Data analytics

hp17
Lab1.docx

31. There is no consistent way of defining an outlier that

everyone agrees upon. For example, some people refer

to an outlier that is any observation more than three standard

deviations from the mean. Other people use the box

plot definition, where an outlier (moderate or extreme)

is any observation more than 1.5 IQR from the edges of

the box, and some people care only about the extreme

box plot-type outliers, those that are 3.0 IQR from the

edges of the box. The file P02_18.xlsx contains daily

percentage changes in the S&P 500 index over several

years. Identify outliers—days when the percentage

change was unusually large in either a negative or positive

direction—according to each of these three definitions.

Which definition produces the most outliers?

37. The file P02_35.xlsx contains data from a survey of

500 randomly selected households. Use Excel filters to

answer the following questions.

a. Identify households that own their home and have a

monthly home mortgage payment in the top quartile

of the monthly payments for all households.
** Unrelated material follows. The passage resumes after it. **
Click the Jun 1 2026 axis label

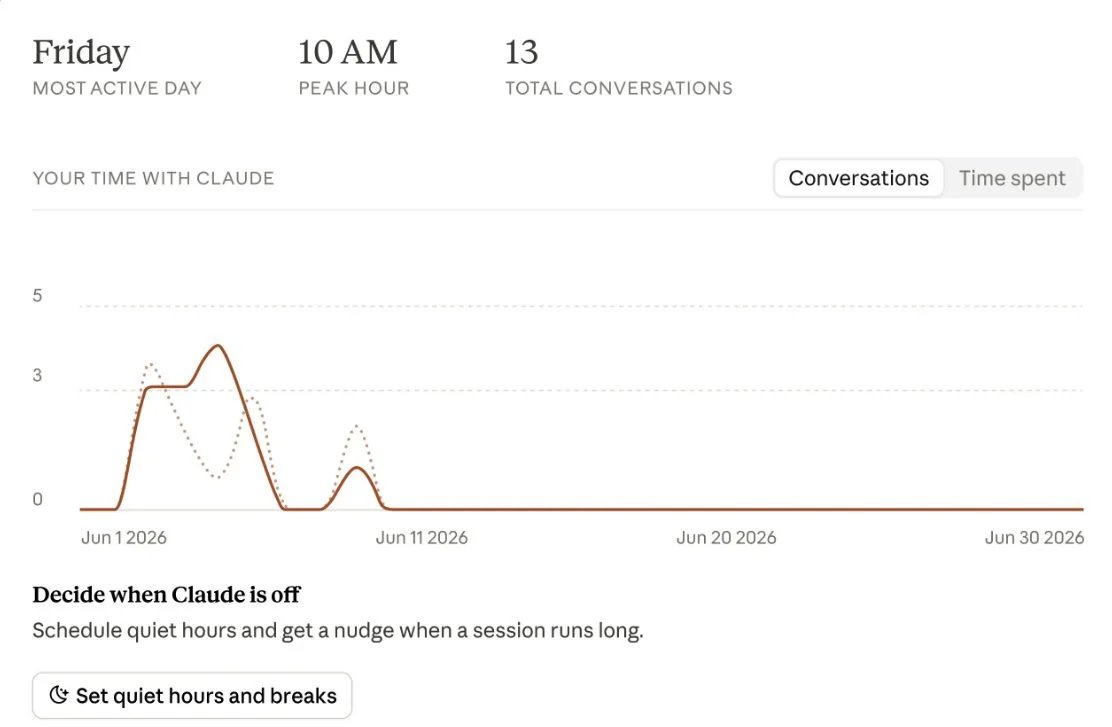[x=123, y=538]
b. Identify households with monthly expenditures on

utilities that are within two standard deviations of

the mean monthly expenditure on utilities for all

households.

c. Identify households with total indebtedness (excluding

home mortgage) less than 10% of the household’s

primary annual income level.

56. The file P02_56.xlsx contains monthly values of

indexes that measure the amount of energy necessary

to heat or cool buildings due to outside temperatures.

(See the explanation in the Source sheet of the file.)

These are reported for each state in the United States

and also for several regions, as listed in the Locations

sheet, from 1931 to 2000. Create summary measures

and/or charts to see whether there is any indication of

temperature changes (global warming?) through time,

and report your findings.